**Task:** In the listing below, locate the line containing "Click the load_directory"; reproduce that line and all lines that follow it, unchanged.

[[ Provided material open ]]

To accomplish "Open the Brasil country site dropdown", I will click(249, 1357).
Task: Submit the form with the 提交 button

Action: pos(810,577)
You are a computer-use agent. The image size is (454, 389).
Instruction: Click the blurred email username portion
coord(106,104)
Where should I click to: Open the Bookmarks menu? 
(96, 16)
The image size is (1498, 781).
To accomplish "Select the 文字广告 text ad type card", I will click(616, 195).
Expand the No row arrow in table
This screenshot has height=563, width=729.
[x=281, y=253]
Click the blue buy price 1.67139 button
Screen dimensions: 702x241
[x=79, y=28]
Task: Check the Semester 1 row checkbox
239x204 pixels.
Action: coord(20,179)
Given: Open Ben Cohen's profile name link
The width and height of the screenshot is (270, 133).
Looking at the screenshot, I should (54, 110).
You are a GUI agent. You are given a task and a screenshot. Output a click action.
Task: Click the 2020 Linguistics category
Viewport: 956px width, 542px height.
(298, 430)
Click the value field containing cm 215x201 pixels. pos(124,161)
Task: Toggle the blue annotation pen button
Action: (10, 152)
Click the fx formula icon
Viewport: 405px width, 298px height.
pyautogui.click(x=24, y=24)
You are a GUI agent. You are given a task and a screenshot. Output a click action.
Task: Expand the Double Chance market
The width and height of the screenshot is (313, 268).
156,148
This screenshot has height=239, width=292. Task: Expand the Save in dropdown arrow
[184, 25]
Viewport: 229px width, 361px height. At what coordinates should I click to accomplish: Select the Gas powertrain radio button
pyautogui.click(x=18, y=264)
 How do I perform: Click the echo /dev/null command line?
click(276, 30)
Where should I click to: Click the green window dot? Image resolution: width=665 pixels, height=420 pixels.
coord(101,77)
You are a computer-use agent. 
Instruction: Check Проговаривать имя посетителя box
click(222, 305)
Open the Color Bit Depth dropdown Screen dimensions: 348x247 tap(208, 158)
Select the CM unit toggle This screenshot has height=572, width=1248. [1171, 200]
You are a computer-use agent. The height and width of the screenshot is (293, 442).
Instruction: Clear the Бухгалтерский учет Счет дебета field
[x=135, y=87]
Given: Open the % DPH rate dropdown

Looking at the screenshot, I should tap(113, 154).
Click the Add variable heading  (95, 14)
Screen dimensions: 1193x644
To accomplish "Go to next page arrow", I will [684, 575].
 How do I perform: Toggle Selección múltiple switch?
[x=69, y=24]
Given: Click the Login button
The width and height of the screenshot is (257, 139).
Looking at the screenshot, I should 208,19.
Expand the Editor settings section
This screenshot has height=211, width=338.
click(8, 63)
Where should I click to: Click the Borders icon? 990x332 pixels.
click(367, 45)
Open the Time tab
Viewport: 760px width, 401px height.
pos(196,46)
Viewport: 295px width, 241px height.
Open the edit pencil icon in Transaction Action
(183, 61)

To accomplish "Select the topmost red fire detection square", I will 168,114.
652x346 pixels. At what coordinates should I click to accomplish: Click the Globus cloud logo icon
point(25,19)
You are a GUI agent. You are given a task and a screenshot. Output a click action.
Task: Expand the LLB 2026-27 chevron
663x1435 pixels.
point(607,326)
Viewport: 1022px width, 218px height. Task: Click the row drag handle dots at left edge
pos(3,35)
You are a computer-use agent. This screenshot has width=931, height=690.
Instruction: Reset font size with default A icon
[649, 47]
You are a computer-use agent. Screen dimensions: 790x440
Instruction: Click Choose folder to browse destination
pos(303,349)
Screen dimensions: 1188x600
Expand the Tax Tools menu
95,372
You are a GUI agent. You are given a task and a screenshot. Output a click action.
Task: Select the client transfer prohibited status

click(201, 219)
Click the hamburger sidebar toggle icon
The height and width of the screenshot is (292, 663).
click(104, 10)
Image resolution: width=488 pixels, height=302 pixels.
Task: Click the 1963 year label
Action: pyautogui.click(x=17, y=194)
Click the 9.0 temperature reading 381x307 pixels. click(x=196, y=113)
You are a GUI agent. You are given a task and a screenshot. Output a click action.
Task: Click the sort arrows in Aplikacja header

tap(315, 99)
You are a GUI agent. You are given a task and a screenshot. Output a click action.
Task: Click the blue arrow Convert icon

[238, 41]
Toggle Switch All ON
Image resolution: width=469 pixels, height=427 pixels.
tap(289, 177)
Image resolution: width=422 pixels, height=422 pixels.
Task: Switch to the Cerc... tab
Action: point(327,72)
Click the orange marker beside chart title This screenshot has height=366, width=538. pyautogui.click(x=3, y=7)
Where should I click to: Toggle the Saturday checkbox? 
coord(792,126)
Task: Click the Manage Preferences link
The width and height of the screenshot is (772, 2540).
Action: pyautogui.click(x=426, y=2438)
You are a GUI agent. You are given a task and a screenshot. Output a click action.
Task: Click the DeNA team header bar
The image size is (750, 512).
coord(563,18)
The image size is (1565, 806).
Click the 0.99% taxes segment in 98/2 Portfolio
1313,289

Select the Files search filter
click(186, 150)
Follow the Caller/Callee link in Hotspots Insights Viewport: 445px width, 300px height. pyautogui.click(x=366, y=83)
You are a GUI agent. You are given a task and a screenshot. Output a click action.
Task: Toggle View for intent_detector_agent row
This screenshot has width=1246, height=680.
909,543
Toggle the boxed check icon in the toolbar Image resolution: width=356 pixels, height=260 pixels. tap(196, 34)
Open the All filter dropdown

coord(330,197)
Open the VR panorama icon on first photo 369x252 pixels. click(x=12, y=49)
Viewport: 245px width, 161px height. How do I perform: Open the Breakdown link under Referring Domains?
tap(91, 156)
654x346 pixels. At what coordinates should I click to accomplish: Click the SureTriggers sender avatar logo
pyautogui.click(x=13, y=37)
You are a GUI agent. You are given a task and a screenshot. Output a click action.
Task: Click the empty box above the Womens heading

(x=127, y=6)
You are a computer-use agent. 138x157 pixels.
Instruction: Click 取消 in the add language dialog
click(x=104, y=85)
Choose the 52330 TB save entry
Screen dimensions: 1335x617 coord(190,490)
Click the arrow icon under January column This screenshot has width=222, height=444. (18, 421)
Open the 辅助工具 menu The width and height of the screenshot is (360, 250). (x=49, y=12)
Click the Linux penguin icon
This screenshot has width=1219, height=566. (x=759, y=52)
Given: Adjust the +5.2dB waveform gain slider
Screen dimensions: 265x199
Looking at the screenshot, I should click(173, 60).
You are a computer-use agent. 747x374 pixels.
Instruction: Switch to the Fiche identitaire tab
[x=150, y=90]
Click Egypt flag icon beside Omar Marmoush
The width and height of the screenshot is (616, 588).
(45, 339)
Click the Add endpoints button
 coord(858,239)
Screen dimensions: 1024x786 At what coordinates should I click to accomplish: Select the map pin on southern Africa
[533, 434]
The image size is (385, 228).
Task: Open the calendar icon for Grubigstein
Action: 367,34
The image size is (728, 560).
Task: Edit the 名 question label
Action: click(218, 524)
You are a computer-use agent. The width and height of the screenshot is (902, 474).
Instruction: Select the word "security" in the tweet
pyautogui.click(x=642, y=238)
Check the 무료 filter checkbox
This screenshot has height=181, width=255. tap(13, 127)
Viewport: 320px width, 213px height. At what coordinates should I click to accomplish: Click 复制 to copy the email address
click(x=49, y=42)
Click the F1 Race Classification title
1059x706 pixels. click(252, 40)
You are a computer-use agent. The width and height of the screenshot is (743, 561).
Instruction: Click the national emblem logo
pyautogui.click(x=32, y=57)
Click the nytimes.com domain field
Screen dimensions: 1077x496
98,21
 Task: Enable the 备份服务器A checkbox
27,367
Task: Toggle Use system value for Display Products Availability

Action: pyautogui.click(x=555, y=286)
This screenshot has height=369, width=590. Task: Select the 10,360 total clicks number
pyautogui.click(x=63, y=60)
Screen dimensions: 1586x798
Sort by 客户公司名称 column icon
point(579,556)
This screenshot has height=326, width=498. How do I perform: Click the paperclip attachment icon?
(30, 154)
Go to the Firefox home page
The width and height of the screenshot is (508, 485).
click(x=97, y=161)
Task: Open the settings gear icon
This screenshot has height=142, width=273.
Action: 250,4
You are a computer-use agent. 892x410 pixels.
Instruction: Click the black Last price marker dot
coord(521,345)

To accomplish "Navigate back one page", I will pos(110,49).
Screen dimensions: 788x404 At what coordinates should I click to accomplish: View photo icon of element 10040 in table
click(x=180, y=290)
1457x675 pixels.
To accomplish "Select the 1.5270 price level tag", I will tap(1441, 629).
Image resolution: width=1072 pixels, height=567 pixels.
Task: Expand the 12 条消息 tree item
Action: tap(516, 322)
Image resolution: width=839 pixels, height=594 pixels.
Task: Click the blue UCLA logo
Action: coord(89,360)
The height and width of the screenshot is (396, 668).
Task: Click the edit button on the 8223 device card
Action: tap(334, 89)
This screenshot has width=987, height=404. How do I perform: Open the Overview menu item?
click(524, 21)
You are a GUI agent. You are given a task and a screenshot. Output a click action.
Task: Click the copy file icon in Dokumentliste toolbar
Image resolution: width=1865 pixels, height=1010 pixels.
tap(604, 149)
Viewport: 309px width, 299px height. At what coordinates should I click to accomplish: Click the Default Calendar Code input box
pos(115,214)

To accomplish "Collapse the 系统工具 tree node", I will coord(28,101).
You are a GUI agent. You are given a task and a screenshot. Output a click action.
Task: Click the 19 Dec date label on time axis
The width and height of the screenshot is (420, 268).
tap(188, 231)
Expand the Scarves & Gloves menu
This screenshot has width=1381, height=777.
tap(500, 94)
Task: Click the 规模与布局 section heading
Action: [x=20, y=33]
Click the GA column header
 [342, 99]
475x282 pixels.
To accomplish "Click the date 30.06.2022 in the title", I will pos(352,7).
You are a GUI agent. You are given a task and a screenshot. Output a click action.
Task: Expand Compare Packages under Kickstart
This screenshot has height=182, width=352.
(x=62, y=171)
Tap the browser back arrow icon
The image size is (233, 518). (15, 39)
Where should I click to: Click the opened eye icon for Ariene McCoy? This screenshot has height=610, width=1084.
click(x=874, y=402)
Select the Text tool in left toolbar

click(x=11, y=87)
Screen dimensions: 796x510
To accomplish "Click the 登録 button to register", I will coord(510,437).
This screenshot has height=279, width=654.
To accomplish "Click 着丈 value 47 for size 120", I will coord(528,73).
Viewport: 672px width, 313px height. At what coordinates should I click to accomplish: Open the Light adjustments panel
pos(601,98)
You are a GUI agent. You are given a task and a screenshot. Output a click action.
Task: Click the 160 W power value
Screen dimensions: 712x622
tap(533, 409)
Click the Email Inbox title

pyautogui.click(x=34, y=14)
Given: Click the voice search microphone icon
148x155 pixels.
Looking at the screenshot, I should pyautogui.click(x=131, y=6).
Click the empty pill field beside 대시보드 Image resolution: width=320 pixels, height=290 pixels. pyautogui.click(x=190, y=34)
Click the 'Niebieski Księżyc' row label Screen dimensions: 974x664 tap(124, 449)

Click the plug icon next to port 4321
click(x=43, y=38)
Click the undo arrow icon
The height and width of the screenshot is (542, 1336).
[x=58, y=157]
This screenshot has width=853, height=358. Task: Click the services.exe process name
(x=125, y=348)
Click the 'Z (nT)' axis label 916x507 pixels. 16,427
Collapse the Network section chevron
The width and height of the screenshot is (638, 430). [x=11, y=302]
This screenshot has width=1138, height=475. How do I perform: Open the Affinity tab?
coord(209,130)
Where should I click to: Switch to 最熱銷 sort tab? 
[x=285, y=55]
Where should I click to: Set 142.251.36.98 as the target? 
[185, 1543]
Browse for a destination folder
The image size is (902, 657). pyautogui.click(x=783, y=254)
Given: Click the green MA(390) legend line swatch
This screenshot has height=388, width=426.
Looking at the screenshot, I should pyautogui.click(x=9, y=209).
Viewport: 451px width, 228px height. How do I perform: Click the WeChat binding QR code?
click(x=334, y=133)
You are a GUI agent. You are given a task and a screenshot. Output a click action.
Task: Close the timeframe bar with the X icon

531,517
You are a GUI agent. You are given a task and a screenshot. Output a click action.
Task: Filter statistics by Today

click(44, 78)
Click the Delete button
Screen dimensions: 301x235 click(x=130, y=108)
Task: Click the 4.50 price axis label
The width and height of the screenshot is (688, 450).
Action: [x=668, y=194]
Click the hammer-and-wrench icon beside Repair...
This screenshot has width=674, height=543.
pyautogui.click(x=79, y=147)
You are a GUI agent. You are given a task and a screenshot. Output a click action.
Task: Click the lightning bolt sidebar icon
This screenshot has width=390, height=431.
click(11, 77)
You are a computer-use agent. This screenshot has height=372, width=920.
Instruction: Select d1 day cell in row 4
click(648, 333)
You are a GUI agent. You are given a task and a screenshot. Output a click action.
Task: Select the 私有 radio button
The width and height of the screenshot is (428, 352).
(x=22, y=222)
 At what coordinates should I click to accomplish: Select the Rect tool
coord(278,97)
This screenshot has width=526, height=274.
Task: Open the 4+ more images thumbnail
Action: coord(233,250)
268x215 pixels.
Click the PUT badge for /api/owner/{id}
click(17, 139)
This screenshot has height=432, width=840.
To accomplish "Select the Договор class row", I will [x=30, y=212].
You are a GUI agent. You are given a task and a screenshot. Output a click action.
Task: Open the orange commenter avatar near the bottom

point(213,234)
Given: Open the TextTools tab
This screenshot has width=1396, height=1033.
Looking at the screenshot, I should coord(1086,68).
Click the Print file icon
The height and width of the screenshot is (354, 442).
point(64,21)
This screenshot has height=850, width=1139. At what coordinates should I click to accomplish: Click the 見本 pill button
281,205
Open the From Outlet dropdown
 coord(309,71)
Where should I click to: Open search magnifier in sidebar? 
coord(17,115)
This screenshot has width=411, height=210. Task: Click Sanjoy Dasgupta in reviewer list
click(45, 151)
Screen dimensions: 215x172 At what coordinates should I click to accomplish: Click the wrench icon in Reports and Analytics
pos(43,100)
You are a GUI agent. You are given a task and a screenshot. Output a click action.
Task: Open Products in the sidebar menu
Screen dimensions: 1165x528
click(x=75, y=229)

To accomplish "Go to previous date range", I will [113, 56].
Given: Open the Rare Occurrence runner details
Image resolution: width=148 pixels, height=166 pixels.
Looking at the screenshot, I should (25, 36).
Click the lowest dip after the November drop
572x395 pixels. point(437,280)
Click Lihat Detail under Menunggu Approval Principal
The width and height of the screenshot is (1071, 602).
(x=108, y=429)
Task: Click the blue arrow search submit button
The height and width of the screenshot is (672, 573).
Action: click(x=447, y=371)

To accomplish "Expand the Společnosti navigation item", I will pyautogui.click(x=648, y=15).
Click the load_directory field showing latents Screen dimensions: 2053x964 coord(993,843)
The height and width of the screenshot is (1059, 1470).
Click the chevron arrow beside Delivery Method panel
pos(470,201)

[[ Provided material closed ]]

**Output for this task:**
Click the load_directory field showing latents Screen dimensions: 2053x964 coord(993,843)
The height and width of the screenshot is (1059, 1470).
Click the chevron arrow beside Delivery Method panel
pos(470,201)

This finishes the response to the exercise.